Why crypto investors, regulators are worried about Tether and other stablecoins?

In the current market environment, stocks, bonds, and commodities are all on edge. The crypto market, however, has transformed unease into panic, attracting the attention of global regulatory agencies.

By the time of this writing, bitcoin’s price had plunged almost 50% from its all-time high due to traders who were concerned the Federal Reserve’s attempt to fight inflation might tip the economy into a recession.

However, TerraUSD implosion, a highly publicized crypto experiment, has led to a deeper sense of anxiety. A further alarm was sparked by the Tether devaluation on Thursday – a “stablecoin” that is marketed as a safe place for crypto investors to park their cash. The price of the flagship crypto dropped to as low as $26.3K

Since Tether and other traditional stablecoins are fully backed by hard assets, they’ve become the bedrock of the crypto market. These stablecoins can be redeemed for $1 at any point in time, so it serves as a hedge against volatility.  Their use has risen among crypto companies, exchanges, and traders due to the market’s notorious swings.

The fuss about stablecoins

In March, stablecoins were valued at $180 billion, according to the Federal Reserve. In March, stablecoins were valued at $180 billion, according to the Federal Reserve.

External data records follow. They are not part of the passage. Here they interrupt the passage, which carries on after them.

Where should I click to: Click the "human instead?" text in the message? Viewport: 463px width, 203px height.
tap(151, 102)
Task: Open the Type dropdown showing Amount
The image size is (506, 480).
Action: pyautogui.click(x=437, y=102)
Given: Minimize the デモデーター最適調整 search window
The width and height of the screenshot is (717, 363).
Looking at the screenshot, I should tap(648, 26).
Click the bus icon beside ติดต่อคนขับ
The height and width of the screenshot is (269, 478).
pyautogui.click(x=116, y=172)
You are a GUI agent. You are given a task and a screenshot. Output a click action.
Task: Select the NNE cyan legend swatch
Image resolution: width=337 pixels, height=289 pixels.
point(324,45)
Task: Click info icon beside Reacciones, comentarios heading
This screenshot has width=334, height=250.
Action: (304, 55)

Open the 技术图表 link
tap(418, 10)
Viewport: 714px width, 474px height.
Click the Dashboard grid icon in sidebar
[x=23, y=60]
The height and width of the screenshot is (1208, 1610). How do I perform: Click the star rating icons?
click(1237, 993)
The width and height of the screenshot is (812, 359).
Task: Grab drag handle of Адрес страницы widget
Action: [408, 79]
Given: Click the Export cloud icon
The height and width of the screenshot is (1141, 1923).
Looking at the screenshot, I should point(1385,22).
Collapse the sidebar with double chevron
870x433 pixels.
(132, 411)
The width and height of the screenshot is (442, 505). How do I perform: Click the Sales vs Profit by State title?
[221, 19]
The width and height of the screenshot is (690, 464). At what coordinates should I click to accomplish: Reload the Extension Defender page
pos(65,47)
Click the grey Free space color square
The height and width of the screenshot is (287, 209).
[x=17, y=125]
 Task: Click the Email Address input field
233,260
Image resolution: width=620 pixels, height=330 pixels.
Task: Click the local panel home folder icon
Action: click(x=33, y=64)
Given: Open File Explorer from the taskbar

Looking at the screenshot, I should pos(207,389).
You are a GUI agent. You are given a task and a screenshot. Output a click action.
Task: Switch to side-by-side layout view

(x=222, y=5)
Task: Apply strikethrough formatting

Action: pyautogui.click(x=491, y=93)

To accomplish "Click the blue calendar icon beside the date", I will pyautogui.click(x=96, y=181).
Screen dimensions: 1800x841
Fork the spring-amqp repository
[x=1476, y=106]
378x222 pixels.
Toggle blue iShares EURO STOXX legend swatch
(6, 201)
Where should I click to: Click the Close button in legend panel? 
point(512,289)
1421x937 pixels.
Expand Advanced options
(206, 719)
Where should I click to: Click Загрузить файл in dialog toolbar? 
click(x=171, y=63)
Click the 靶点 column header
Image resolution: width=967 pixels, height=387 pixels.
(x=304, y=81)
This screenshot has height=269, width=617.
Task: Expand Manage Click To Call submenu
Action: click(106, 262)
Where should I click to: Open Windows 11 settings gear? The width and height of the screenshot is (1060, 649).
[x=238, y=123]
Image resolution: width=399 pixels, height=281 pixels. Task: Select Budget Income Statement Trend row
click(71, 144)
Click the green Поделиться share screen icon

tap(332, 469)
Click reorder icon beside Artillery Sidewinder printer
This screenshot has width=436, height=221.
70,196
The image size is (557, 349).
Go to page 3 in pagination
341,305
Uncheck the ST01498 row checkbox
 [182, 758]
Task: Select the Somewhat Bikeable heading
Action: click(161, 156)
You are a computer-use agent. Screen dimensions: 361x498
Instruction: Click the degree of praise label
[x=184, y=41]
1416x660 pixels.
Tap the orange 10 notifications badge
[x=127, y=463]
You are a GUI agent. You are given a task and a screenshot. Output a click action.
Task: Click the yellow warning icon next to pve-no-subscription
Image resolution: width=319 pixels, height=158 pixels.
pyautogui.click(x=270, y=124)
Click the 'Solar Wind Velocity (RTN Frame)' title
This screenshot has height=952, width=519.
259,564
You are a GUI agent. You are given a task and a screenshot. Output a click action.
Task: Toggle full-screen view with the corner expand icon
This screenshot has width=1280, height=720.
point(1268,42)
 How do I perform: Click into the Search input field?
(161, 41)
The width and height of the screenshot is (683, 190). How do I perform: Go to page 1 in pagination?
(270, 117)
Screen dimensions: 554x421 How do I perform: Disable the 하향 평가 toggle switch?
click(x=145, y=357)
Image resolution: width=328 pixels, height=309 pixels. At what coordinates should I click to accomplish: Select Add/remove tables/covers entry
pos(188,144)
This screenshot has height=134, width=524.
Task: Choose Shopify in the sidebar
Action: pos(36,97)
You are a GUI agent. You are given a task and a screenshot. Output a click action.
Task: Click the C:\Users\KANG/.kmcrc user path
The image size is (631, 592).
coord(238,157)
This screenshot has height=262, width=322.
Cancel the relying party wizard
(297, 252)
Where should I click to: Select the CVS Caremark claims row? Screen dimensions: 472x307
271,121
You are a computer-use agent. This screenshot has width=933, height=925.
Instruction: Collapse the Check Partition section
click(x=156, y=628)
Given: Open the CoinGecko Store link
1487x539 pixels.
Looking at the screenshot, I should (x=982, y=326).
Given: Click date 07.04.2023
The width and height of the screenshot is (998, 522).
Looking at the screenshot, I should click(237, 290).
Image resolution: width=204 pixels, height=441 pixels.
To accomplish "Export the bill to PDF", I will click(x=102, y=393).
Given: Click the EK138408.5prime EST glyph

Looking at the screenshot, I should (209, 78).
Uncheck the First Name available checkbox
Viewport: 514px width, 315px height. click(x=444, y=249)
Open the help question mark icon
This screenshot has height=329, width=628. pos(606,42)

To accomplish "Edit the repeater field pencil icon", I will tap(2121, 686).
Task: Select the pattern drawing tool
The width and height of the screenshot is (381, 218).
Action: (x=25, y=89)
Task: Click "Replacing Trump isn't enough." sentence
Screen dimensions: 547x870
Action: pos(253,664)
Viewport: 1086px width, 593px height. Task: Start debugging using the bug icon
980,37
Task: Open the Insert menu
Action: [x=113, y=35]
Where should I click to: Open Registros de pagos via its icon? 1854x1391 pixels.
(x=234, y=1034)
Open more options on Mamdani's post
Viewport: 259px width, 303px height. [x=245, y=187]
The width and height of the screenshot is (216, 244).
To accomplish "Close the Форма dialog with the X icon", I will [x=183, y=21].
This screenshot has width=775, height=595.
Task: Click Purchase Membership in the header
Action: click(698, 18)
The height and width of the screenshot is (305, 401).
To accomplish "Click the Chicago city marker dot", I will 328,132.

  • TerraUSD, an algorithmic stablecoin, rose to prominence during the boom. These coins have a value of $1 as well. To maintain their peg, they use financial engineering instead of hard assets.
  • Global central banks, and credit agencies including the Fed, are alarmed by the sub-industry. A recent report cited a lack of clarity regarding what really backs stablecoins, as well as the fact that a few major players dominate the market with little oversight. If confidence is lost, then there is a likelihood of a devastating run, which ultimately threatens the entire digital economy.
  • Some rated issuers could be adversely affected if crypto market volatility becomes severe if many regulated financial firms have increased their exposure to cryptocurrency, defi, and other forms of digital finance, FitchRatings recently added.
  • Stablecoins may become subject to oversight by the country’s markets watchdog if the country brings them under the scope of electronic payments regulation.
  • Stablecoins would also be subject to strict regulation in the European Union under separate proposals.

Last weekend, TerraUSD broke its peg to the US dollar for the first time. On Wednesday, it declined to 23 cents before recovering a little. In response to its creators’ emergency intervention, it last traded around 60 cents.

Bitcoin, too, was dragged down by the recent drop of tether against the dollar. Cryptocurrency has plummeted 10% in the past 24 hours as traditional investors have begun to buy-in.

In the broader financial system, crypto-assets represent a very small portion. However, powerful figures such as Treasury Secretary Janet Yellen are monitoring the situation, worried that the situation could prompt nasty and unpredictable aftershocks for investors.

The value of TerraUSD, a stablecoin, had declined, Yellen said when she testified before the Senate earlier this week. “This simply shows that financial stability is one of the risks associated with this product.”